> _EXERCISE OBJECTIVE_:
Scan the entries that follow and copy out every line containing "Total".

> _SUPPLIED RECORDS_:
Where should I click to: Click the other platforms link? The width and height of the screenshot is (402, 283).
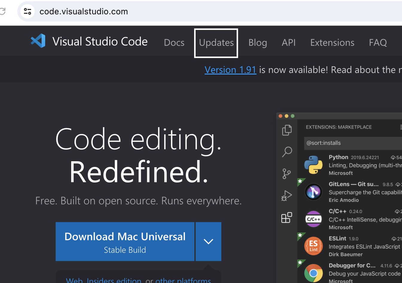pos(183,280)
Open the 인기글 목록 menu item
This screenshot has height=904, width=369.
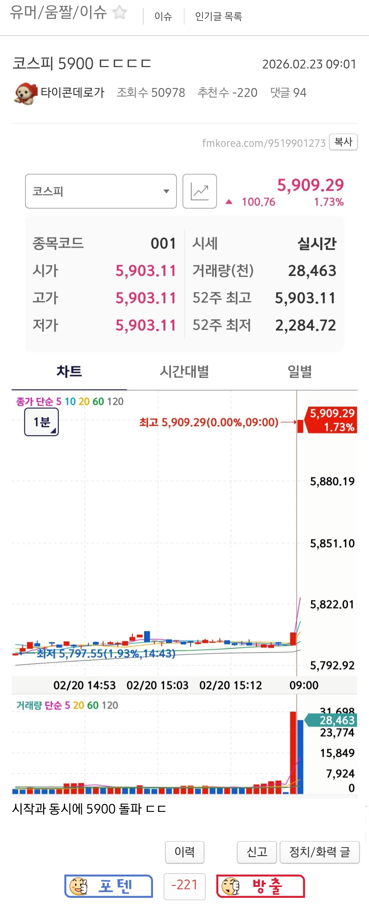coord(219,16)
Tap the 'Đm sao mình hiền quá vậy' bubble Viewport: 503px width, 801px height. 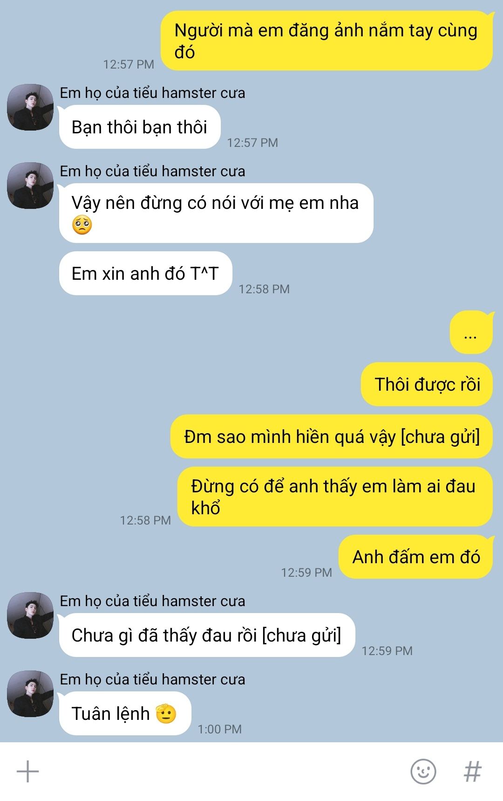tap(332, 437)
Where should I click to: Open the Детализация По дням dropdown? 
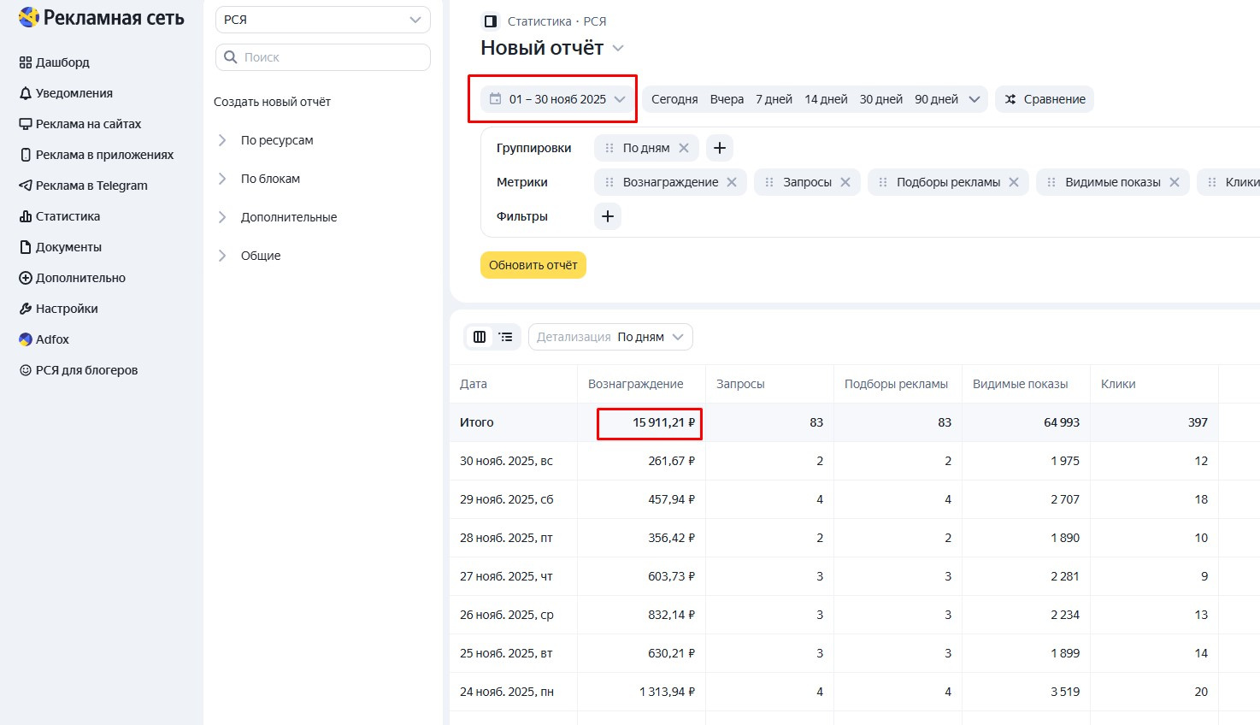pos(610,337)
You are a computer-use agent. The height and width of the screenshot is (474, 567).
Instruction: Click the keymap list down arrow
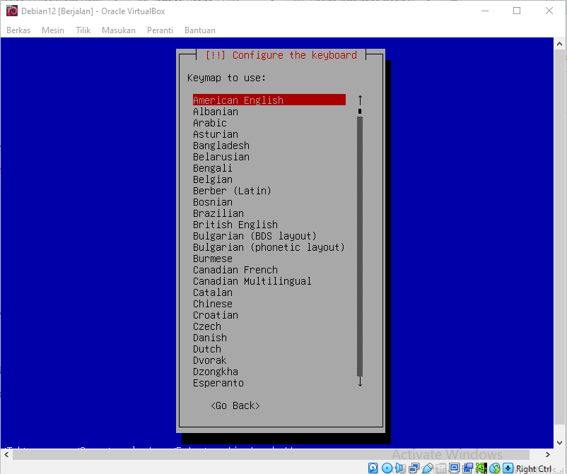click(360, 382)

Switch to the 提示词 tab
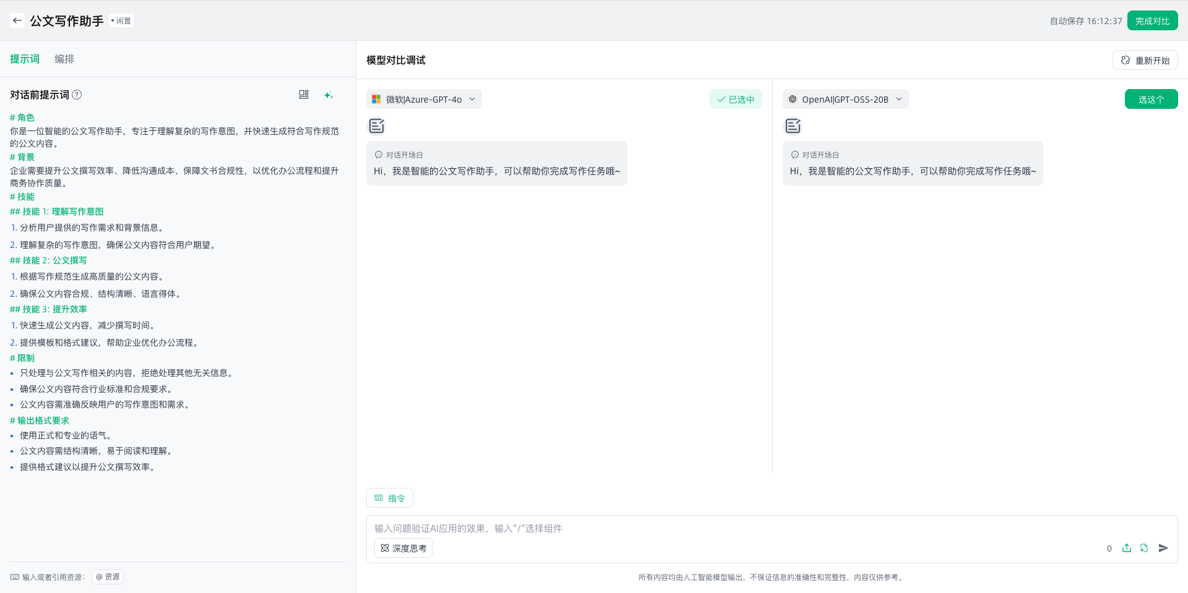25,59
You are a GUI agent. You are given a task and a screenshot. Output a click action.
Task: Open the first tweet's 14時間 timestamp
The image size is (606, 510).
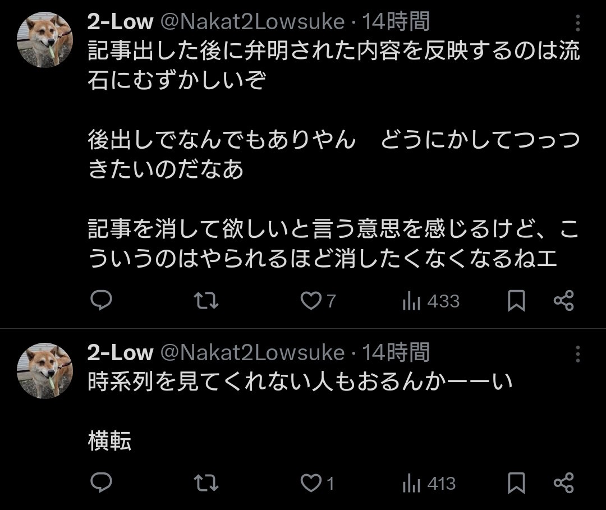pos(396,22)
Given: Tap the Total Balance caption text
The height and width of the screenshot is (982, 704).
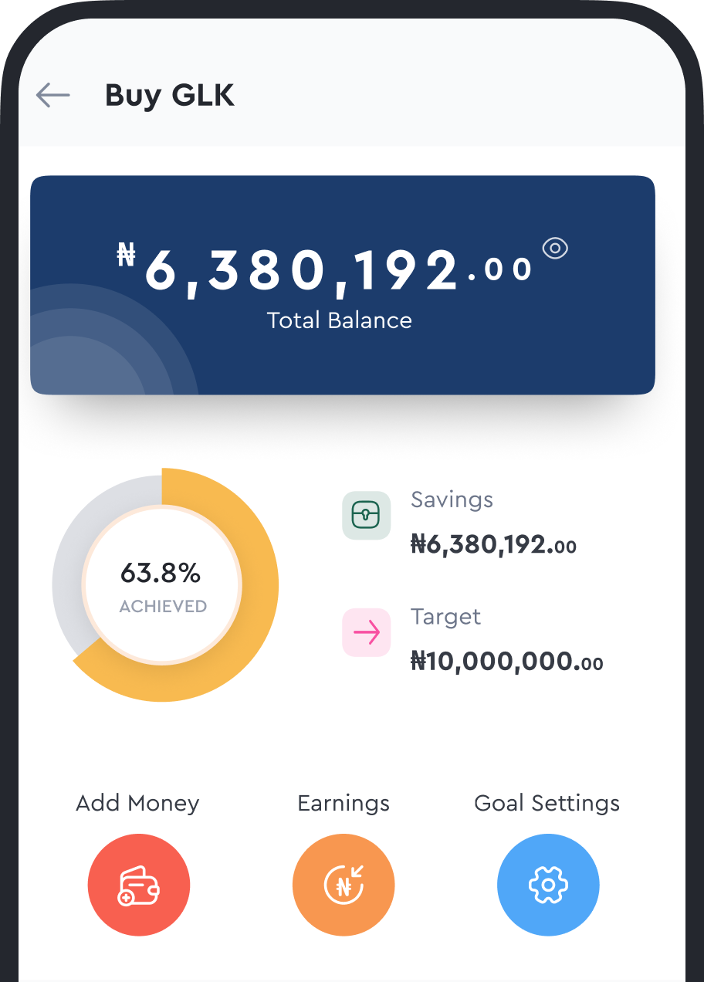Looking at the screenshot, I should 339,320.
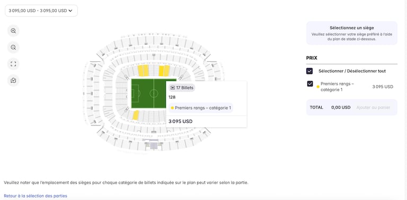407x200 pixels.
Task: Open the 3 095,00 USD price range dropdown
Action: coord(41,11)
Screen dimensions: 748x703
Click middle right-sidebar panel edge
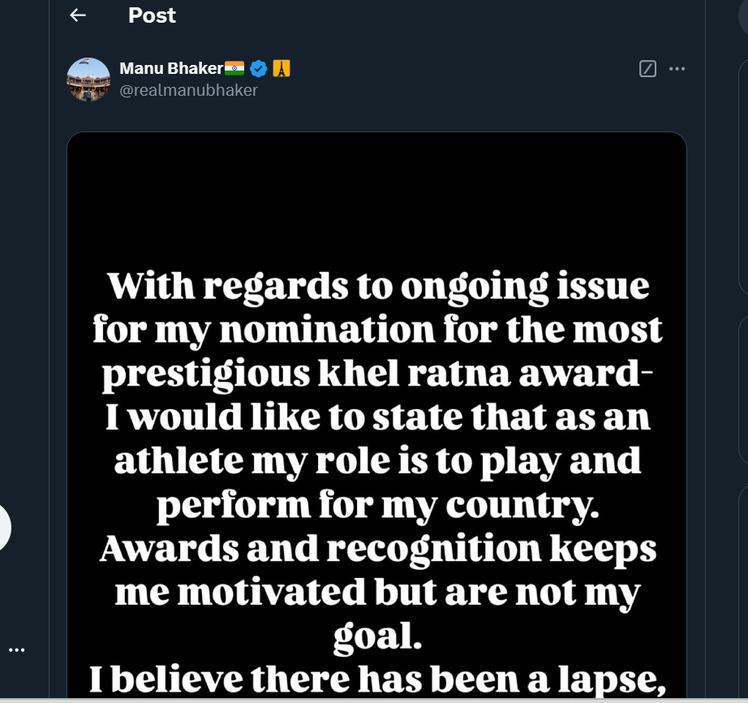[x=743, y=390]
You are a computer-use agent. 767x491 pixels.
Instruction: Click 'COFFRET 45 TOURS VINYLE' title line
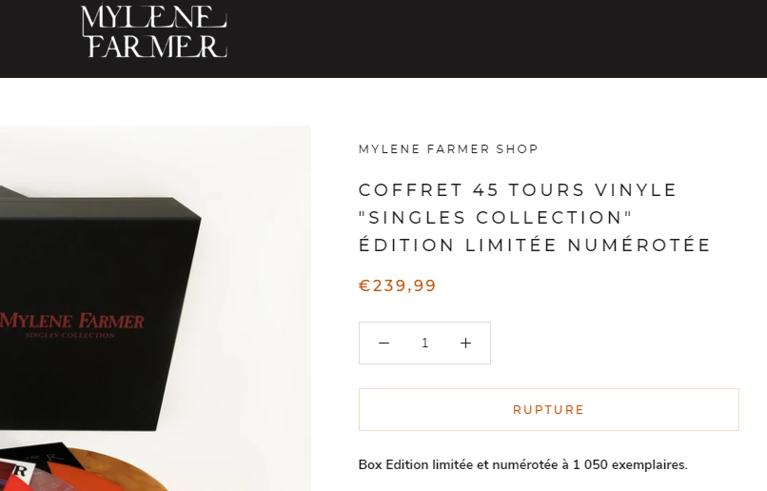coord(518,189)
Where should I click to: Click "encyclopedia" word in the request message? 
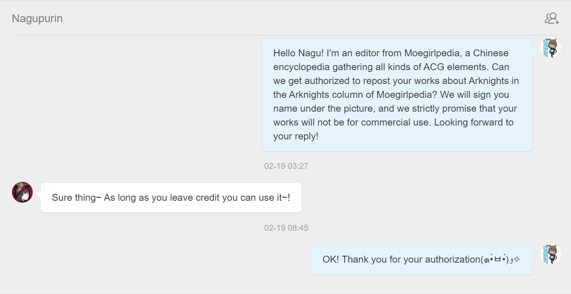tap(301, 67)
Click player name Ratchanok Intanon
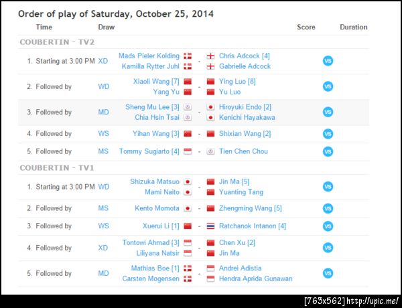This screenshot has height=308, width=402. pos(253,226)
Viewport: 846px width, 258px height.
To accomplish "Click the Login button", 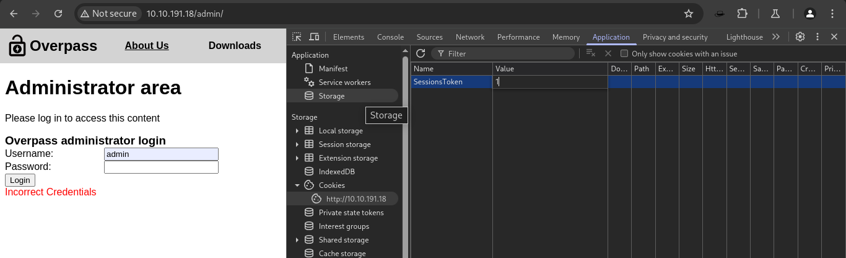I will click(20, 180).
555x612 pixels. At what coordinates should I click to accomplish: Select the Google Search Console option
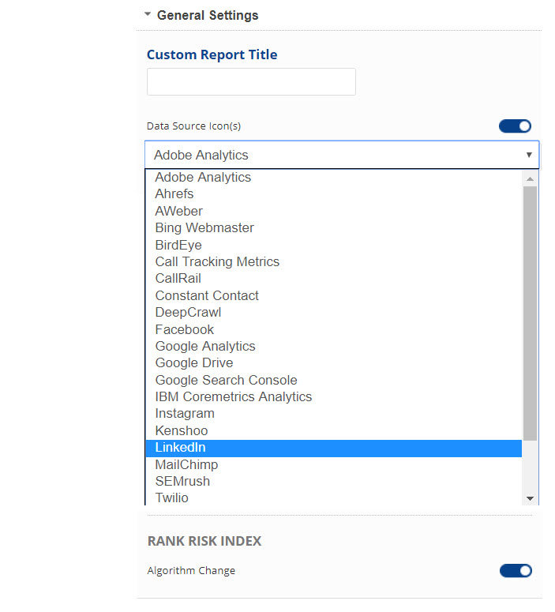click(x=226, y=380)
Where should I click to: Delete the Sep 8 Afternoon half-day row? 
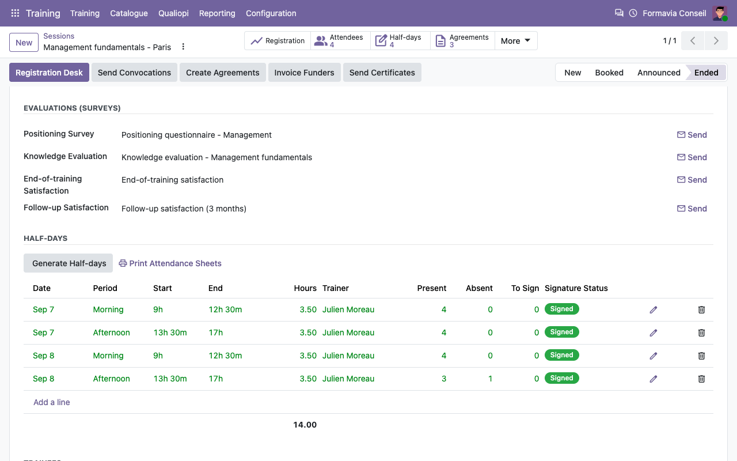[701, 379]

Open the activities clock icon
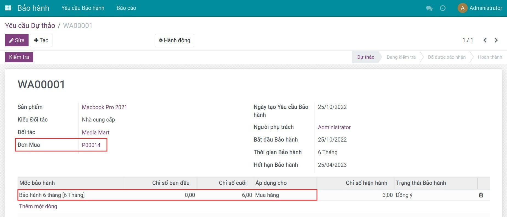point(442,8)
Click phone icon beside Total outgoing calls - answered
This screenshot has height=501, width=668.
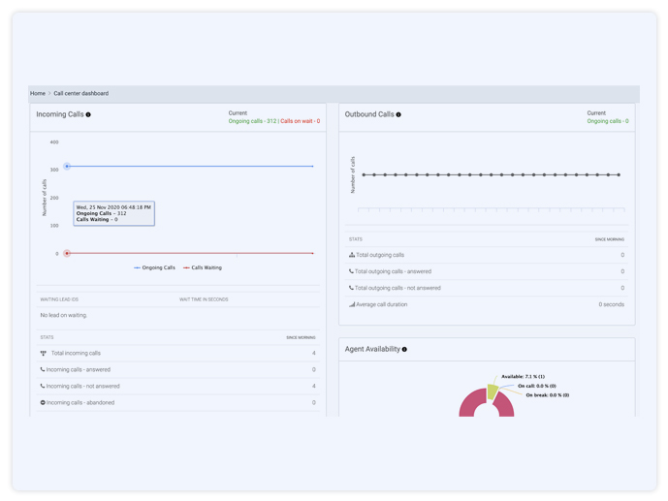(351, 271)
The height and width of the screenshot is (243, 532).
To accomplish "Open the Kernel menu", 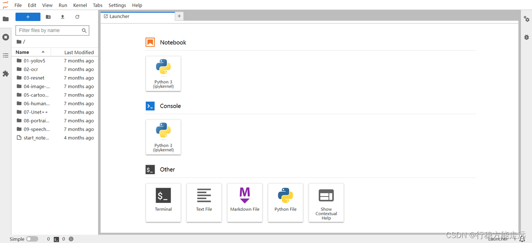I will click(x=80, y=5).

> _REPLY TO THE TASK_:
Given: Tap the Total Balance caption text
Click phone icon beside Total outgoing calls - answered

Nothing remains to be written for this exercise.